Intro

Below, we motivate the solar economy transition on first principles, and propose a million PV entrepreneurs worldwide to transition the world to a solar economy by distributed PV panel production.

This would require other, simpler means to producing silicon. There is ongoing research into alternate routes for silicon production, see review [1]. But, silicon can also be produced with traditional means, in a bootstrapping approach, even if energy payback times are 2 years. But the article points out that the cost would be 7x higher if Chinese solar-grade silicon subsidies did not exist? And mentions billion dollar costs of solar grade silicon refining operations? Perfect place for open source zone refining. This article is a useful starting point for exploring the true cost economics of solar grade silicon refining.

Metallurgical grade silicon costs only 14-16kWhr/kg - [2]. This energy requirement is much less electrolytic hydrogen, see Hydrogen Production. For comparison, Solar Concrete is only about 1 kWhr/kg.

For perspective - note that 1 kg of silicon (when transformed to PV cells) - can produce the equivalent energy of 100 tons of oil [3] (fact check this by doing the calculation).

Metallurgical grade silicon can be used to make solar cells - [4]. This appears to be 2008.

How is solar grade silicon made? Leaching with acid gets to 99.9% pure - [5].

Monocrystalline is 25% efficient and 38 cents per watt - [6]. It is made from a single crystal, sliced. [7]. Produced by Czochralski process [8], but requires semiconductor grade silicon. How is semiconductor grade silicon made? Requires the silanes and CVD of the Siemens Process.

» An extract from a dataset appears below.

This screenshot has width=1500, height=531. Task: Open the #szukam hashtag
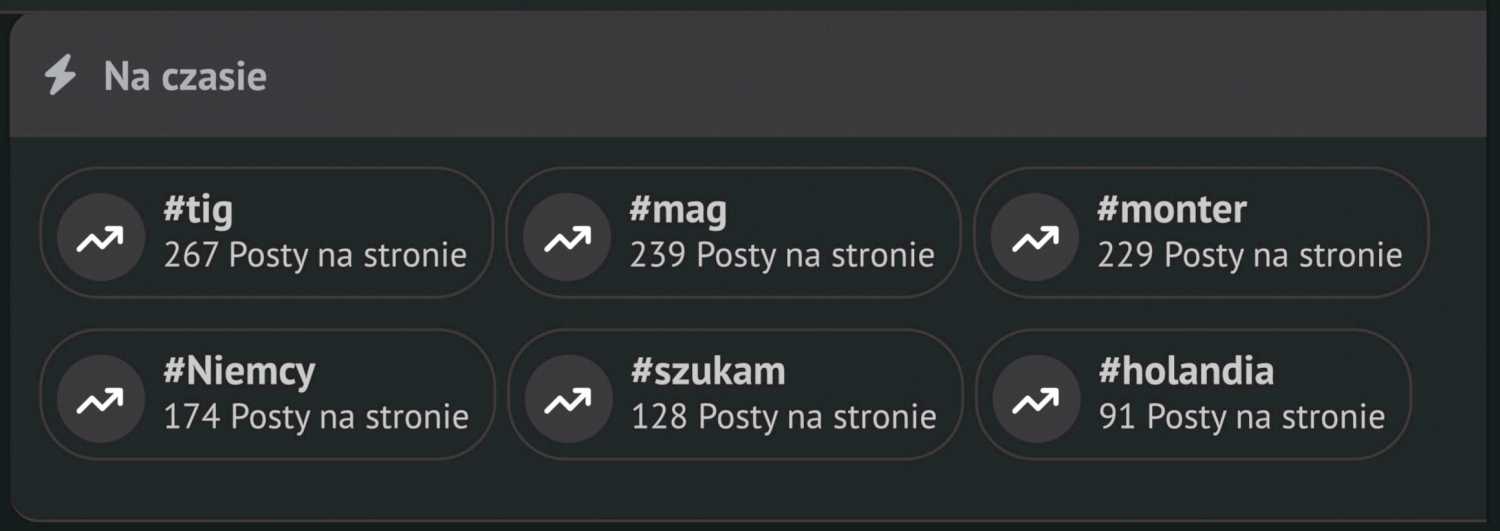708,372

One way to solar grade is quasi-mono silicon. [9]. Cost is down to 11 cents/watt. [10]

Another way to solar grade silicon is upgrading metallurgical grade. Upgraded metallurgical-grade silicon (UMG-Si) - use induction heating to melt silicon [11]. Cast it.

More

• http://landartgenerator.org/pdf/PosterSolar.pdf
• Cost would be $3-5 trillion, or a fraction of global GDP. [12]
• Then to summarize, WTF is this not happening by next year?
• Only 150 GW of panels are produced per year [13]
• Average consumption is 350W per person for 8 billion people. [14]. This means 3 TW needed. But need to multiply by 4 as sun shines 6 hours on average on any place, World. So say it's about 10TW need for installed PV.
• This means one decade gets us 1.5TW - need a few decades. But this is accelerating.
• OSE proposal - entrepreneurs get involved in PV module production en masse.
• Startup cost of PV manufacturing facility - about $1/W so $5M for a 5MW/year facility. But costs underneath are already 2/3 of finished panel cost, see NREL presentation slide 45 reference below. So highest open source advantage comes from vertical integration, which can arguably perform at lower capital cost than PV panel gigafactories.
• Startup plant for PV manufacturing - See [15] - full breakdown. Initial capitalizatin appears to be spread out over an undefined period. Looks like facility would be somewhere around $2M in equipment? See example of laminator and facility. [16]. 5MW per year is typical, for about 40kW actual power use on laminator. 5MW = 250W*(20,000). 20k panels - or enough for 100 facilities of 50kW each. In this model, the cost is 43 cents per watt, sale price is 64 cents per watt. This is in 2014, so it's a generation ago. Price of solar cells has been dropping - down to around 20 cents per watt for solar cells only [17]. Note that the actual silicon material is a small fraction of the PV module cost - processing is most of the cost.
• Cost breakdown - wafer is 1/3, cell is 1/3, module is 1/3. Each has a 20% margin or such. See p 45 of [18]. But, this is 2011 - so it's about 2 generations ago in PV time.
• Therefore, if we have a bunch of vertically integrated, open source startup entrepreneurs - how much capital would be needed? At a dollar a watt, it's $3T for the transition. Note that the simple calculation of $1/W of PV panels agrees with the Borntoengineer,com article above - which mentions 3-5 tees for the transition. However, we need to multiply this 4x because the sun shines a quarter of the day.
• For roughly 10 trillion (10E12), we need a number of 5MW (5E6)production plants. Or we need 2M entrepreneurs, to do it in a year. The limiting factor is solar cells - which now matches the PV panel production, assuming the cells are used up every year.
• If there are 8B people - one person in 4,000 would have a job as a PV panel entrepreneur. And in a multipurpose facility - this can produce the panels and then reconfigure to derivative functions such as solar steel, hydrogen, or concrete production.